#### Datensätze
----

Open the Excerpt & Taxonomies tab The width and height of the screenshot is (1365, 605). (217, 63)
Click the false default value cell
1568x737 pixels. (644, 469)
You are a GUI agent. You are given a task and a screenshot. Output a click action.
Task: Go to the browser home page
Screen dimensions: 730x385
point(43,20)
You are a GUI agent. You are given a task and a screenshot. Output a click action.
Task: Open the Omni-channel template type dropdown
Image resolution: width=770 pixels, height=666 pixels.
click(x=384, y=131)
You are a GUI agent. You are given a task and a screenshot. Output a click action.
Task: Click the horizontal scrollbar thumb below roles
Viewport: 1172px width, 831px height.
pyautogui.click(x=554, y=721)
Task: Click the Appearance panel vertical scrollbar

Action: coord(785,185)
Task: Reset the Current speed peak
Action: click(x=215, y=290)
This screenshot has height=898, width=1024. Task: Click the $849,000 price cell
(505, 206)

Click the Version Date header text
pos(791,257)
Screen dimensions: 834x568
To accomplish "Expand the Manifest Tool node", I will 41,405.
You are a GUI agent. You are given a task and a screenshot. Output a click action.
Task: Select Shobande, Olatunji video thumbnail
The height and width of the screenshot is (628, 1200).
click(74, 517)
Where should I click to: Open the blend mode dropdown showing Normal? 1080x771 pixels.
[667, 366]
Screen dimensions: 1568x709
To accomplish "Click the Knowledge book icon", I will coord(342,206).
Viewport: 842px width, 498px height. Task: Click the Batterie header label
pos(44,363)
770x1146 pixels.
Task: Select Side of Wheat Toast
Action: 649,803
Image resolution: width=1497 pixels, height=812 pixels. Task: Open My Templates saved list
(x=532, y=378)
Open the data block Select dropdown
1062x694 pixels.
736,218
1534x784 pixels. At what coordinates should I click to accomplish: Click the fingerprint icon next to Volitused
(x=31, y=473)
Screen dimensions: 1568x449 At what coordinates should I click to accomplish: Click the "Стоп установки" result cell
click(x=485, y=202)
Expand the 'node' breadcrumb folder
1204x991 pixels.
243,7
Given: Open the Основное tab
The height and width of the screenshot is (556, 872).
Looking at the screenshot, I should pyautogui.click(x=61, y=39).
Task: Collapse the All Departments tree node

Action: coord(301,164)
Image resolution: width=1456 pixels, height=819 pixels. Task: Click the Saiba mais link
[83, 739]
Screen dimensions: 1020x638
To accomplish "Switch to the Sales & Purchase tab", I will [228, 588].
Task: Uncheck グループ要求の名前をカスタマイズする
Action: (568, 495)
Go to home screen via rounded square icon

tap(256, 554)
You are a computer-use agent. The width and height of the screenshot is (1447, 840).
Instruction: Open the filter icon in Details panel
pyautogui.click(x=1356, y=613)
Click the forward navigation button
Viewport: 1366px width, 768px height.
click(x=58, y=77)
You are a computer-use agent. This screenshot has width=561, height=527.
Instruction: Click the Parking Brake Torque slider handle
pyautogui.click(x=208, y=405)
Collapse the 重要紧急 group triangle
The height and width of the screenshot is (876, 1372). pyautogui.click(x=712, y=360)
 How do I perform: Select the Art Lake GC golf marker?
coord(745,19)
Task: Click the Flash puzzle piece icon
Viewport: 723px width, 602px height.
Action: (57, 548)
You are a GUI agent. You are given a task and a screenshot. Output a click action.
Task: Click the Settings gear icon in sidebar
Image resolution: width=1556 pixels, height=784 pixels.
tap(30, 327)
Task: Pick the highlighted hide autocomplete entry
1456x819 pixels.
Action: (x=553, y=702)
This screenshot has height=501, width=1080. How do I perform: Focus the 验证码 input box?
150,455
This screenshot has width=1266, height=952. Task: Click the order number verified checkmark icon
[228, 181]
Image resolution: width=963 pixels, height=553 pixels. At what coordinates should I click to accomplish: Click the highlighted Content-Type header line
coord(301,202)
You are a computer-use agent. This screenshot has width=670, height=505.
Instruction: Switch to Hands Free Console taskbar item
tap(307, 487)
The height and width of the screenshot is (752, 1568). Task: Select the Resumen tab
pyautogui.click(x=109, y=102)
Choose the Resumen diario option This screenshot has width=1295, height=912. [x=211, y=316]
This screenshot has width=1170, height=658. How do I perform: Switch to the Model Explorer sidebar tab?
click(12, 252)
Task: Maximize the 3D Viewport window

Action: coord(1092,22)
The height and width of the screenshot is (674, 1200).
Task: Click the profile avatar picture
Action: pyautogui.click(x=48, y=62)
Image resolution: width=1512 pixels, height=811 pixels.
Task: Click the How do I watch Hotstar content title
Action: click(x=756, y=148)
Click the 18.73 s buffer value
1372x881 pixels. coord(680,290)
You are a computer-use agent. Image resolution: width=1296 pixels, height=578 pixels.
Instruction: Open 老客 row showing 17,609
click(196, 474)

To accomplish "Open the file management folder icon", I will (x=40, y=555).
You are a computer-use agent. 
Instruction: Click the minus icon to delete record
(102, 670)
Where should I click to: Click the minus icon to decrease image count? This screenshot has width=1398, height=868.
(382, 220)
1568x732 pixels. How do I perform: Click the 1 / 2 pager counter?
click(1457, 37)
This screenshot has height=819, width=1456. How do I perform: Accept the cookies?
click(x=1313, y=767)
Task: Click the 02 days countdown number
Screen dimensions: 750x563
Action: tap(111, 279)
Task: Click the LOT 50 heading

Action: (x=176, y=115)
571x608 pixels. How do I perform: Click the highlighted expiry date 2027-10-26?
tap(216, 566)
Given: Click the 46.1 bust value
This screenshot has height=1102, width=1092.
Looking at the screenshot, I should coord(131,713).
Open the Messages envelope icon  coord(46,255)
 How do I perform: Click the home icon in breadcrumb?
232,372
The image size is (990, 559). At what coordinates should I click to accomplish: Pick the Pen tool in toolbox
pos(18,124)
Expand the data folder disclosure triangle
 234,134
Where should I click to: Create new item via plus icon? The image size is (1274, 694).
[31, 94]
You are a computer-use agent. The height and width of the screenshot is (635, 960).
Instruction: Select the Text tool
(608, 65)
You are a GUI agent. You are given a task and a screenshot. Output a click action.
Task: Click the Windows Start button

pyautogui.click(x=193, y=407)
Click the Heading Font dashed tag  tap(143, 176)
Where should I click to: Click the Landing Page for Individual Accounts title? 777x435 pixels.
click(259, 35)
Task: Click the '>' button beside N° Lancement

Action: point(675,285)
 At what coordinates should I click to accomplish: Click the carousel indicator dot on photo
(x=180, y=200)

----

#### Aufgabe
Gib sämtliche Zeilen von oben Wort für Wort und ohne jede Änderung aus.

#### Lösung
Open the Excerpt & Taxonomies tab The width and height of the screenshot is (1365, 605). (217, 63)
Click the false default value cell
1568x737 pixels. (644, 469)
You are a GUI agent. You are given a task and a screenshot. Output a click action.
Task: Go to the browser home page
Screen dimensions: 730x385
point(43,20)
You are a GUI agent. You are given a task and a screenshot. Output a click action.
Task: Open the Omni-channel template type dropdown
Image resolution: width=770 pixels, height=666 pixels.
click(x=384, y=131)
You are a GUI agent. You are given a task and a screenshot. Output a click action.
Task: Click the horizontal scrollbar thumb below roles
Viewport: 1172px width, 831px height.
pyautogui.click(x=554, y=721)
Task: Click the Appearance panel vertical scrollbar

Action: coord(785,185)
Task: Reset the Current speed peak
Action: click(x=215, y=290)
This screenshot has height=898, width=1024. Task: Click the $849,000 price cell
(505, 206)

Click the Version Date header text
pos(791,257)
Screen dimensions: 834x568
To accomplish "Expand the Manifest Tool node", I will 41,405.
You are a GUI agent. You are given a task and a screenshot. Output a click action.
Task: Select Shobande, Olatunji video thumbnail
The height and width of the screenshot is (628, 1200).
click(74, 517)
Where should I click to: Open the blend mode dropdown showing Normal? 1080x771 pixels.
[667, 366]
Screen dimensions: 1568x709
To accomplish "Click the Knowledge book icon", I will coord(342,206).
Viewport: 842px width, 498px height. Task: Click the Batterie header label
pos(44,363)
770x1146 pixels.
Task: Select Side of Wheat Toast
Action: 649,803
Image resolution: width=1497 pixels, height=812 pixels. Task: Open My Templates saved list
(x=532, y=378)
Open the data block Select dropdown
1062x694 pixels.
736,218
1534x784 pixels. At what coordinates should I click to accomplish: Click the fingerprint icon next to Volitused
(x=31, y=473)
Screen dimensions: 1568x449 At what coordinates should I click to accomplish: Click the "Стоп установки" result cell
click(x=485, y=202)
Expand the 'node' breadcrumb folder
1204x991 pixels.
243,7
Given: Open the Основное tab
The height and width of the screenshot is (556, 872).
Looking at the screenshot, I should pyautogui.click(x=61, y=39).
Task: Collapse the All Departments tree node

Action: coord(301,164)
Image resolution: width=1456 pixels, height=819 pixels. Task: Click the Saiba mais link
[83, 739]
Screen dimensions: 1020x638
To accomplish "Switch to the Sales & Purchase tab", I will [228, 588].
Task: Uncheck グループ要求の名前をカスタマイズする
Action: (568, 495)
Go to home screen via rounded square icon

tap(256, 554)
You are a computer-use agent. The width and height of the screenshot is (1447, 840).
Instruction: Open the filter icon in Details panel
pyautogui.click(x=1356, y=613)
Click the forward navigation button
Viewport: 1366px width, 768px height.
click(x=58, y=77)
You are a computer-use agent. This screenshot has width=561, height=527.
Instruction: Click the Parking Brake Torque slider handle
pyautogui.click(x=208, y=405)
Collapse the 重要紧急 group triangle
The height and width of the screenshot is (876, 1372). pyautogui.click(x=712, y=360)
 How do I perform: Select the Art Lake GC golf marker?
coord(745,19)
Task: Click the Flash puzzle piece icon
Viewport: 723px width, 602px height.
Action: (57, 548)
You are a GUI agent. You are given a task and a screenshot. Output a click action.
Task: Click the Settings gear icon in sidebar
Image resolution: width=1556 pixels, height=784 pixels.
tap(30, 327)
Task: Pick the highlighted hide autocomplete entry
1456x819 pixels.
Action: (x=553, y=702)
This screenshot has height=501, width=1080. How do I perform: Focus the 验证码 input box?
150,455
This screenshot has width=1266, height=952. Task: Click the order number verified checkmark icon
[228, 181]
Image resolution: width=963 pixels, height=553 pixels. At what coordinates should I click to accomplish: Click the highlighted Content-Type header line
coord(301,202)
You are a computer-use agent. This screenshot has width=670, height=505.
Instruction: Switch to Hands Free Console taskbar item
tap(307, 487)
The height and width of the screenshot is (752, 1568). Task: Select the Resumen tab
pyautogui.click(x=109, y=102)
Choose the Resumen diario option This screenshot has width=1295, height=912. [x=211, y=316]
This screenshot has width=1170, height=658. How do I perform: Switch to the Model Explorer sidebar tab?
click(12, 252)
Task: Maximize the 3D Viewport window

Action: coord(1092,22)
The height and width of the screenshot is (674, 1200).
Task: Click the profile avatar picture
Action: pyautogui.click(x=48, y=62)
Image resolution: width=1512 pixels, height=811 pixels.
Task: Click the How do I watch Hotstar content title
Action: click(x=756, y=148)
Click the 18.73 s buffer value
1372x881 pixels. coord(680,290)
You are a computer-use agent. Image resolution: width=1296 pixels, height=578 pixels.
Instruction: Open 老客 row showing 17,609
click(196, 474)

To accomplish "Open the file management folder icon", I will (x=40, y=555).
You are a computer-use agent. 
Instruction: Click the minus icon to delete record
(102, 670)
Where should I click to: Click the minus icon to decrease image count? This screenshot has width=1398, height=868.
(382, 220)
1568x732 pixels. How do I perform: Click the 1 / 2 pager counter?
click(1457, 37)
This screenshot has height=819, width=1456. How do I perform: Accept the cookies?
click(x=1313, y=767)
Task: Click the 02 days countdown number
Screen dimensions: 750x563
Action: tap(111, 279)
Task: Click the LOT 50 heading

Action: (x=176, y=115)
571x608 pixels. How do I perform: Click the highlighted expiry date 2027-10-26?
tap(216, 566)
Given: Click the 46.1 bust value
This screenshot has height=1102, width=1092.
Looking at the screenshot, I should coord(131,713).
Open the Messages envelope icon  coord(46,255)
 How do I perform: Click the home icon in breadcrumb?
232,372
The image size is (990, 559). At what coordinates should I click to accomplish: Pick the Pen tool in toolbox
pos(18,124)
Expand the data folder disclosure triangle
 234,134
Where should I click to: Create new item via plus icon? The image size is (1274, 694).
[31, 94]
You are a computer-use agent. The height and width of the screenshot is (635, 960).
Instruction: Select the Text tool
(608, 65)
You are a GUI agent. You are given a task and a screenshot. Output a click action.
Task: Click the Windows Start button

pyautogui.click(x=193, y=407)
Click the Heading Font dashed tag  tap(143, 176)
Where should I click to: Click the Landing Page for Individual Accounts title? 777x435 pixels.
click(259, 35)
Task: Click the '>' button beside N° Lancement

Action: point(675,285)
 At what coordinates should I click to accomplish: Click the carousel indicator dot on photo
(x=180, y=200)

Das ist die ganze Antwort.